### EXERCISE OBJECTIVE
Output every record precisely.

### EXTRACTED ENTRIES
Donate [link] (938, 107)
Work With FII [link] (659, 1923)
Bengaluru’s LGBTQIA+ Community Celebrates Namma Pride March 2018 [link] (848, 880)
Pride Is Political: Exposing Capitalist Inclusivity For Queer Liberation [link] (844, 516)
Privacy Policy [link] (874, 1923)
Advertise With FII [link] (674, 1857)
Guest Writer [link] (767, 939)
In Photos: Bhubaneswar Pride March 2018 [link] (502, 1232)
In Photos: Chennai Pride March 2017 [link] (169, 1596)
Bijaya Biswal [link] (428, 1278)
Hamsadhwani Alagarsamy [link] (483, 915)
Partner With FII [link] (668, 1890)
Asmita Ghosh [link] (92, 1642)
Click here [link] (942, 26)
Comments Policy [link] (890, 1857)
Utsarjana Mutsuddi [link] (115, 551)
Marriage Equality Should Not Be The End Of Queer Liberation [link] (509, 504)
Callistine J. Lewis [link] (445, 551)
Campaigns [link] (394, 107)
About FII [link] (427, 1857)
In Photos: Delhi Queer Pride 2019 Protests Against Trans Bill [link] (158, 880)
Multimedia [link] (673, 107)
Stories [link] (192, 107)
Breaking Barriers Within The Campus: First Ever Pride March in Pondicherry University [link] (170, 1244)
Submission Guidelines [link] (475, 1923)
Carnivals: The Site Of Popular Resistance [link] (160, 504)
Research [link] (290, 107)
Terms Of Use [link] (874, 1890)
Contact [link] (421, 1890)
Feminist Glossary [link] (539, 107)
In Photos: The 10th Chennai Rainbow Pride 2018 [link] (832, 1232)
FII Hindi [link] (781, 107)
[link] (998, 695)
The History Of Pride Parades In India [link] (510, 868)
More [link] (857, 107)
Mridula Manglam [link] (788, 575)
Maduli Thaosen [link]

### ANSWER BOX
Donate [link] (938, 107)
Work With FII [link] (659, 1923)
Bengaluru’s LGBTQIA+ Community Celebrates Namma Pride March 2018 [link] (848, 880)
Pride Is Political: Exposing Capitalist Inclusivity For Queer Liberation [link] (844, 516)
Privacy Policy [link] (874, 1923)
Advertise With FII [link] (674, 1857)
Guest Writer [link] (767, 939)
In Photos: Bhubaneswar Pride March 2018 [link] (502, 1232)
In Photos: Chennai Pride March 2017 [link] (169, 1596)
Bijaya Biswal [link] (428, 1278)
Hamsadhwani Alagarsamy [link] (483, 915)
Partner With FII [link] (668, 1890)
Asmita Ghosh [link] (92, 1642)
Click here [link] (942, 26)
Comments Policy [link] (890, 1857)
Utsarjana Mutsuddi [link] (115, 551)
Marriage Equality Should Not Be The End Of Queer Liberation [link] (509, 504)
Callistine J. Lewis [link] (445, 551)
Campaigns [link] (394, 107)
About FII [link] (427, 1857)
In Photos: Delhi Queer Pride 2019 Protests Against Trans Bill [link] (158, 880)
Multimedia [link] (673, 107)
Stories [link] (192, 107)
Breaking Barriers Within The Campus: First Ever Pride March in Pondicherry University [link] (170, 1244)
Submission Guidelines [link] (475, 1923)
Carnivals: The Site Of Popular Resistance [link] (160, 504)
Research [link] (290, 107)
Terms Of Use [link] (874, 1890)
Contact [link] (421, 1890)
Feminist Glossary [link] (539, 107)
In Photos: The 10th Chennai Rainbow Pride 2018 [link] (832, 1232)
FII Hindi [link] (781, 107)
[link] (998, 695)
The History Of Pride Parades In India [link] (510, 868)
More [link] (857, 107)
Mridula Manglam [link] (788, 575)
Maduli Thaosen [link]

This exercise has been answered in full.